++++ Extracted entries ++++

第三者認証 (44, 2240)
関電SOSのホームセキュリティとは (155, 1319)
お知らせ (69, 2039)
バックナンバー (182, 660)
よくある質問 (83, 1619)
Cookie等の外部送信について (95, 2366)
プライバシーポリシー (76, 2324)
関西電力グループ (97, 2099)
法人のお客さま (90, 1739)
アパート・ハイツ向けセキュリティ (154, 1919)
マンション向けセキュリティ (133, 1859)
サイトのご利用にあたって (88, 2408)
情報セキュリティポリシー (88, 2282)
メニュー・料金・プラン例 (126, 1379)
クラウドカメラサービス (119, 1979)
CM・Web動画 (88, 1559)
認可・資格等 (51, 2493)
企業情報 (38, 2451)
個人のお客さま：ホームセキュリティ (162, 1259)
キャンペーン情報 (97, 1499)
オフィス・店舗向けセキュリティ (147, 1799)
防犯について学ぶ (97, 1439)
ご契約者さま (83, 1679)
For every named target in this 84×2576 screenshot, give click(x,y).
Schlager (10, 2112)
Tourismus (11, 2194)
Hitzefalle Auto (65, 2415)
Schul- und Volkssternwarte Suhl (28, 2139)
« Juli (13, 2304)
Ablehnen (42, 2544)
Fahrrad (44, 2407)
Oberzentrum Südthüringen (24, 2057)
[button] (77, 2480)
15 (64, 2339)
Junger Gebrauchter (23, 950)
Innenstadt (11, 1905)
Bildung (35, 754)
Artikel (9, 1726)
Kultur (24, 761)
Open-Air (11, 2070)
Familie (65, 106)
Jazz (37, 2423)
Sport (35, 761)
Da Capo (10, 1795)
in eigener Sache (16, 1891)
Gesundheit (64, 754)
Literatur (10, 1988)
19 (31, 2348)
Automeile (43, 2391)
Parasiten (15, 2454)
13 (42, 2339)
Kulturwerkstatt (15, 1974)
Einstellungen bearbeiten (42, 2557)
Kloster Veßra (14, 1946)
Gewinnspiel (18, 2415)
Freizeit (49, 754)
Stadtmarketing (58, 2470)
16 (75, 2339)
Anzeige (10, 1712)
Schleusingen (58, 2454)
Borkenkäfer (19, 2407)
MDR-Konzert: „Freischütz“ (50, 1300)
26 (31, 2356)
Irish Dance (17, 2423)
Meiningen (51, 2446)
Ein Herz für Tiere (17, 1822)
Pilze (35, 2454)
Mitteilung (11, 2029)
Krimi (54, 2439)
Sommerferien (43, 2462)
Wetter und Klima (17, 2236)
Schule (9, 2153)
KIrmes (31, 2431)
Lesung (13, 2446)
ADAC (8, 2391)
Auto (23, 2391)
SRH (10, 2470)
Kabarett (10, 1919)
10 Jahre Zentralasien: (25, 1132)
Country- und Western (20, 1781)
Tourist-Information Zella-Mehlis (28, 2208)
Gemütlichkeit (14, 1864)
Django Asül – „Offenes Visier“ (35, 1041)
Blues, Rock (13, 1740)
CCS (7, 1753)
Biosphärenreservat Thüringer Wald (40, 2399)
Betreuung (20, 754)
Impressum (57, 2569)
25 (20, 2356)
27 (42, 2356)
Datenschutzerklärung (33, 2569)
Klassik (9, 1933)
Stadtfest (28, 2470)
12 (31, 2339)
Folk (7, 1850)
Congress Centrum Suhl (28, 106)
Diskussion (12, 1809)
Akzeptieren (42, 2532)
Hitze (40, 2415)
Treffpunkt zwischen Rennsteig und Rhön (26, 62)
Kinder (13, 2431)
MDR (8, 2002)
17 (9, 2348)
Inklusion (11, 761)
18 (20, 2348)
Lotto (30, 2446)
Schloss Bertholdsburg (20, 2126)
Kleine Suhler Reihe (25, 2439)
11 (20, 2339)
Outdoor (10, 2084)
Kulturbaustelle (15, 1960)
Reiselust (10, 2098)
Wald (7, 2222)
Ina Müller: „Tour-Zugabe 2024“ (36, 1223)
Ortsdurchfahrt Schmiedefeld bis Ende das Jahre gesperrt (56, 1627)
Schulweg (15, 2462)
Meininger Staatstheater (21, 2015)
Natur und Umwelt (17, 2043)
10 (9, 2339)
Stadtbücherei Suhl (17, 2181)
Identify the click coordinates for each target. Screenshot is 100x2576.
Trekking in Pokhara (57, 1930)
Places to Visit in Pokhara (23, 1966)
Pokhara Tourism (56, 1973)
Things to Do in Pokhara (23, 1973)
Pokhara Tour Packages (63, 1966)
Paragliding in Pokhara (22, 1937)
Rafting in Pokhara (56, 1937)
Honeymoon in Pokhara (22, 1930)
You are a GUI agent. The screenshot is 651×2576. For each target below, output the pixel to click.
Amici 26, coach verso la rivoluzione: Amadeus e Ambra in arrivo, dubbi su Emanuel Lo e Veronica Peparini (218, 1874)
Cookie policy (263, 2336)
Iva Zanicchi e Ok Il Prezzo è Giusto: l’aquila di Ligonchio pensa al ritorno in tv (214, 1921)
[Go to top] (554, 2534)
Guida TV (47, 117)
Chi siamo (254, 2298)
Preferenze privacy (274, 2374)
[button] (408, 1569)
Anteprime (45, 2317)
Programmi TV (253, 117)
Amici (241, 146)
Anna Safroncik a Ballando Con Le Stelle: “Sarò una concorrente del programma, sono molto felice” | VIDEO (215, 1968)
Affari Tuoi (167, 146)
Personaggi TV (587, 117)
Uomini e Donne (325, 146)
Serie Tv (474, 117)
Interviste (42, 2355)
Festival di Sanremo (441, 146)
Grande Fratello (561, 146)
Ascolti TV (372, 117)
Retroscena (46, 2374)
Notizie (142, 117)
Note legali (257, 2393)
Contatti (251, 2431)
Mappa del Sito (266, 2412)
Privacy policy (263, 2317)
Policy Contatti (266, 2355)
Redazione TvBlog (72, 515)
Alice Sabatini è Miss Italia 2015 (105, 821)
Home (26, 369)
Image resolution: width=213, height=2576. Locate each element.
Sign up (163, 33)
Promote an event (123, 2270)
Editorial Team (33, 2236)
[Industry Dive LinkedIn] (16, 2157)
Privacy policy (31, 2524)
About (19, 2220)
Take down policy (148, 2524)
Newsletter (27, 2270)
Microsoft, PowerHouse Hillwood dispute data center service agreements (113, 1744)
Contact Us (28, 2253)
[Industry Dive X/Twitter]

++++

> [What is required] Beginning with the line that has "Tourist-Information Zella-Mehlis (28, 2208)" and ending with the line that has "Lotto (30, 2446)", set down the lines above exactly and include no others.

> [Exercise output]
Tourist-Information Zella-Mehlis (28, 2208)
Gemütlichkeit (14, 1864)
Django Asül – „Offenes Visier“ (35, 1041)
Blues, Rock (13, 1740)
CCS (7, 1753)
Biosphärenreservat Thüringer Wald (40, 2399)
Betreuung (20, 754)
Impressum (57, 2569)
25 (20, 2356)
27 (42, 2356)
Datenschutzerklärung (33, 2569)
Klassik (9, 1933)
Stadtfest (28, 2470)
12 (31, 2339)
Folk (7, 1850)
Congress Centrum Suhl (28, 106)
Diskussion (12, 1809)
Akzeptieren (42, 2532)
Hitze (40, 2415)
Treffpunkt zwischen Rennsteig und Rhön (26, 62)
Kinder (13, 2431)
MDR (8, 2002)
17 (9, 2348)
Inklusion (11, 761)
18 (20, 2348)
Lotto (30, 2446)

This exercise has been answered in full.